EXERCISE REQUIREMENTS — From the running account, list every body part that the runner says ached, was tight, swelled, or developed fractures.

EXCERPT TO READ —
Content starts

Finally I reached the literal ‘door’ to Tuscany and later that day as I rounded a corner I felt my first breeze since the Aosta valley. I was given the keys to an ancient Castle in Pontremoli, and from there I ran down to the Mediterranean sea.
I passed through coastlines and busy cities crammed with tourists. I ran to Lucca and then over the rolling Tuscan hills, past the patchwork fields and cypress trees to Sienna. I did a lap of the Piazza del Campo. I dealt with great loneliness as I saw those around me on holiday. My legs ached, my muscles and tendons were tight and I put my focus on the next milestone, Rome.
I ran down into Lazio, past mountain top castles and fortified towns, and the temperature increased drastically. I finally reached Rome, and I ran into the Vatican City. There I had planned to spend a few days sightseeing, but they quickly turned into bed rest as my body tried to heal itself.
From Rome I ran down the ancient Appian Way and past lakeside mountain towns. I ran towards Naples and my route took to the roads more and started to become far more dangerous.
The air pollution was a real issue, and the poorly maintained Italian roads left me with barely any space to run. I stopped in Naples, and then ran on past Pompeii and towards my 4th mountain range.
The weather became unbareably hot and the rise in my body temperature meant that my body couldn’t prioritise blood for digestion. I spent the mornings of most days throwing up and avoiding dangerous drivers.
I camped in the mountains, my tent surrounded by a family of wild pigs. The piglets surrounded my tent and I had to shout and clap to scare off the aggressive mother. I continued the next day out of the mountains and down to the Northern coast of Calabria.
The roads were littered with dead stray dogs and cats, and they acted as a constant reminder of the danger the roads posed to me. A couple of days later I saw first hand the danger of the roads as I was escorted by the fire service through a fatal car crash site.
My days were filled with adrenaline. My feet and ankles began to swell as stress fractures formed in my overused bones. I continued on along steep winding coastal cliff roads and towards Villa San Giovanni where I’d take my short ferry to Messina, Sicily.
I reached Sicily, my body now fully exhausted and the sun exposure and dehydration became a problem. I almost fainted more than a few times through lack of water.
Finally on the 3rd of August, I reached Palermo Cathedral, Sicily and finished my journey. My body feels slightly broken, but I’m so relieved to be safe and have completed my trip.
I kept my suffering in perspective, knowing that out there today teenagers and young adults are being diagnosed with cancer, parents are trying to put on a brave face for their children and someone has just lost the toughest battle of their short life.
YCT offer short adventure breaks to young people diagnosed and living with varying stages of cancer. They give 14-30 year olds a chance to meet with others in a similar situation, to share their experiences, get support and reduce the sense of isolation often felt with a cancer diagnosis at such a critical age. Some of the young people are terminally ill, and visiting YCT can be a brief escape from hospitals and anxious parents, and a way to spend quality time with friends or siblings.
Here is a short excerpt from Sania, a recipient of YCT’s brilliant work.
“It’s not easy being a patient of cancer or having a tumour and sometimes it gets a bit too much, even without the hassle of being a student who is supporting a family whilst trying to live a normal life. Sometimes you just need a respite, a break away from your life where you can pretend to be someone else, someone who isn’t ill or doesn’t have the weight of the world on their shoulders. Sounds like a long shot, right? But its not. This dream is made a reality at Youth Cancer Trust in Bournemouth.”

Content ends

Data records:
Content starts

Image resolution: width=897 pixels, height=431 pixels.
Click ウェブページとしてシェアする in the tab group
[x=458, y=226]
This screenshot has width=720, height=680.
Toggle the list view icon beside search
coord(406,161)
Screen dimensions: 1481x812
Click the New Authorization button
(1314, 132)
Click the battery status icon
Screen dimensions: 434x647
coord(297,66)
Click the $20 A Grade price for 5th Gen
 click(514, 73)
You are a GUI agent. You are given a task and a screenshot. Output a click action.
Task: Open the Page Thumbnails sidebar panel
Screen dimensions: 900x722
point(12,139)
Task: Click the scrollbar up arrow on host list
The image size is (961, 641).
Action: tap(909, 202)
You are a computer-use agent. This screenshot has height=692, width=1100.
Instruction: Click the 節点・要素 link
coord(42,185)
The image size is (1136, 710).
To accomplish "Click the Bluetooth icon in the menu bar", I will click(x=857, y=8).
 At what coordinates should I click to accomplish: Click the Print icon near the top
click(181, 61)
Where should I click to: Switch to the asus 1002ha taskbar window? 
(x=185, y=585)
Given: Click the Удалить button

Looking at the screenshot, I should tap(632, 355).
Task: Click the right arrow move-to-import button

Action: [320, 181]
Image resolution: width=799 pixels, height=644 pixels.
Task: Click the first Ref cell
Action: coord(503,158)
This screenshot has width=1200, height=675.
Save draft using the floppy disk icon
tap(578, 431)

Content ends

FINISHED EXERCISE —
- Legs (ached)
- Muscles (tight)
- Tendons (tight)
- Feet (began to swell)
- Ankles (began to swell)
- Bones (stress fractures formed)